Das Fatale an dieser Aussage ist natürlich, daß die Radioaktivität vorübergehend sein kann (wie die Periode der Sterilität), aber auch einige tausend Jahre anhalten mag, ein Zeitraum, währenddessen ganze Landstriche unbewohnbar blieben. Indes hat sich die Phantasie am meisten durch jene Seiten des Handbuches angeregt gefühlt, die fehlen! Es folgt nämlich auf Seite 34 die Seite 39, und wenn auch einleitend gesagt wurde, daß vielleicht später neue Informationen beigeheftet werden sollen, so ist doch die Annahme weitverbreitet, daß die Regierung im letzten Augenblick davor zurückgeschreckt sei, die Erkenntnisse jener vier

Seiten publik zu machen. Die bekannte Wochenzeitschrift „New Statesman and Nation hat ihren Beitrag über das Handbuch unter dem unheilverkündenden Titel „Die fehlenden Seiten“ veröffentlicht. Dabei wurde der Versuch gemacht, aus dem allgemeinen Zusammenhang auf den Inhalt der Seiten 34 bis 39 zu schließen, und die Behauptung aufgestellt, daß hier von dem unheimlichsten Aspekt radioaktiver Wirkung, der Veränderung der Chromosome, der Gen-Schäden kommender Generationen, die Rede war.

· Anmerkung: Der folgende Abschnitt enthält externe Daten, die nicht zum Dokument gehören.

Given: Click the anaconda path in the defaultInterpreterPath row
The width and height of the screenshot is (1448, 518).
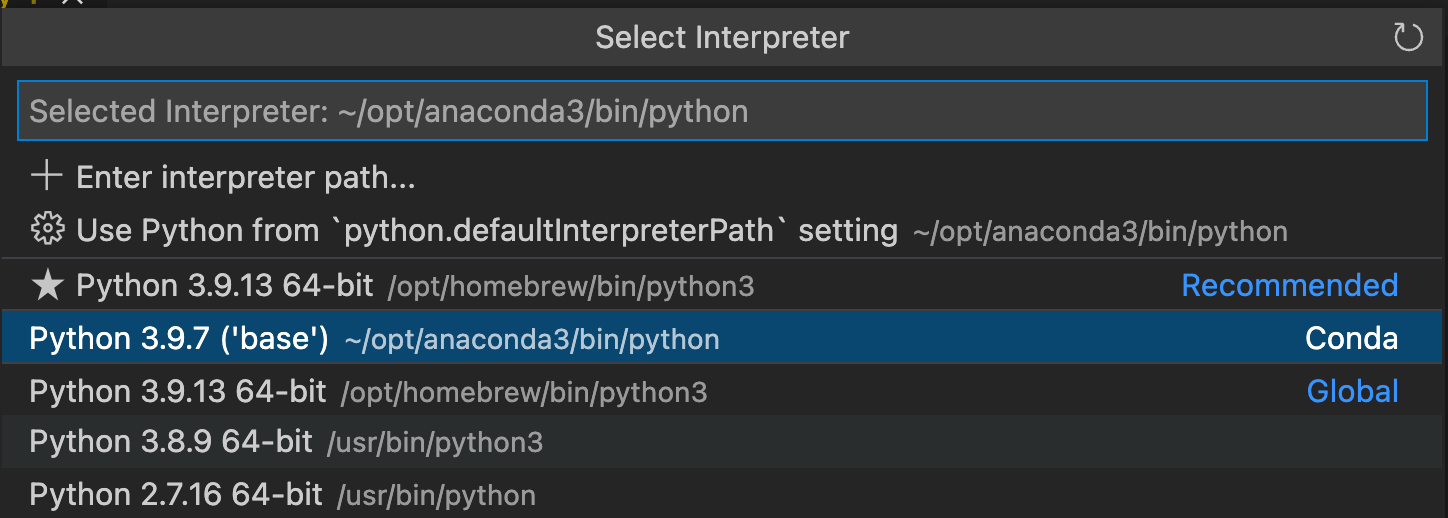Looking at the screenshot, I should pos(1100,233).
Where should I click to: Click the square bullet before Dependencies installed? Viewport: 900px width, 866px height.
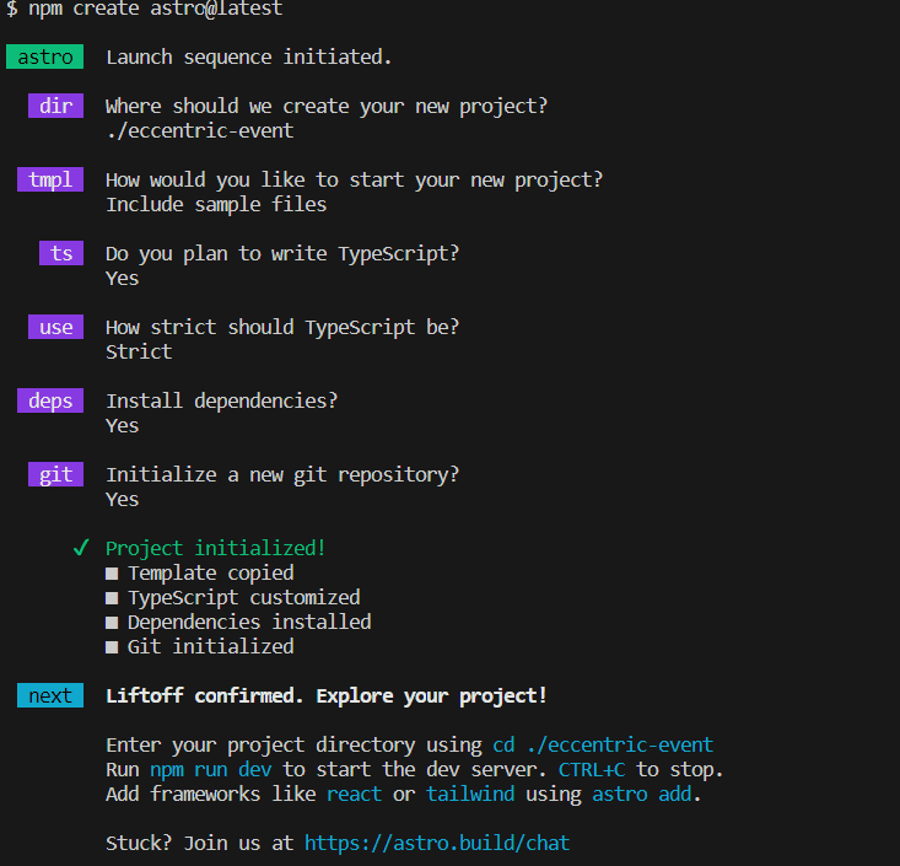111,623
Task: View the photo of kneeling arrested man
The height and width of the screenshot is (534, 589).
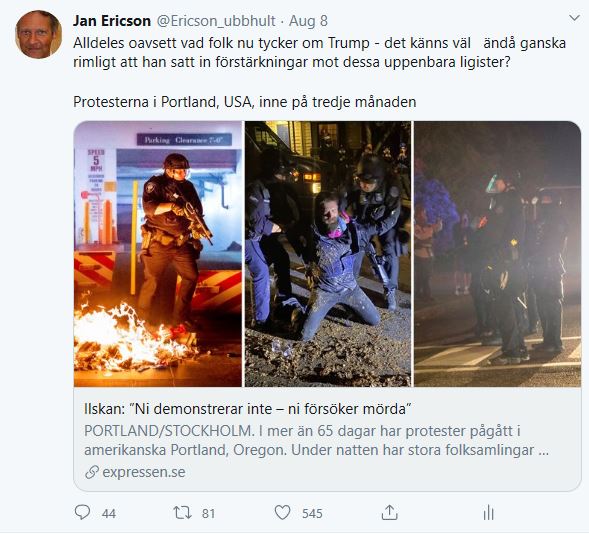Action: 328,254
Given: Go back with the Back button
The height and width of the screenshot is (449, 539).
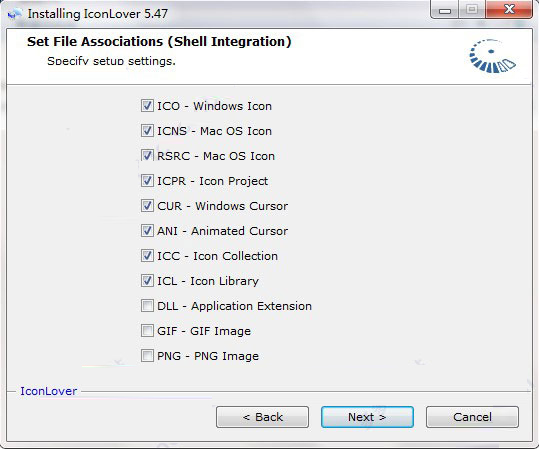Looking at the screenshot, I should pyautogui.click(x=262, y=417).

Von jener „biologischen Zeitbombe“ also, die in den kalifornischen Alpträumen des Dichters Huxley eine solche Rolle spielte und in dem utopischen Roman „Ape and Essence“ ihren Niederschlag fand. Blättert man, mit solch düsteren Möglichkeiten beschäftigt, durch das englische Handbuch, um wie von ungefähr an die einleitenden Sätze Attlees zu geraten („Wir wollen die Hoffnung nicht fahren lassen, daß die Vereinten Nationen schließlich doch eine wirkungsvolle internationale Kontrolle annehmen...“), so ist es einem, als wäre man mit einem Schlag wieder in eine andere Welt versetzt. In die Welt des Glaubens an die Vernunft, der Einsicht und der Kraft logischer Argumente. Kurz in die Welt der Aufklärung, deren letzte Impulse sich in England noch am reinsten erhalten haben. Die Aufklärung ist allerdings inzwischen längst in Mißkredit geraten, ihr Konzept war zu eng, zu beschränkt, zu diesseitig und ihre Begrenzung trat sehr klar zutage, als der Kos-mologe Fred Hoyle den Versuch machte, die Stellung des Menschen im Universum zu definieren. Da war alles eindimensional, verbraucht und 18. Jahrhundert, man war erstaunt, daß ein bedeutender Gelehrter sich zu keiner tieferen Schau hatte aufraffen können. In dem „Manual for Basic Training“ aber ist ein wundersamer, heroischer Rest all dessen zu finden, was an der Aufklärung gut und kräftig war. Ein heroischer Rest, der in dem Willen, sich am Rande des Furchtbaren noch einmal zu vernünftigen, disziplinierten Handlungen zu sammeln, das Unvorstellbare rationell einzuschätzen, auskristallisierte.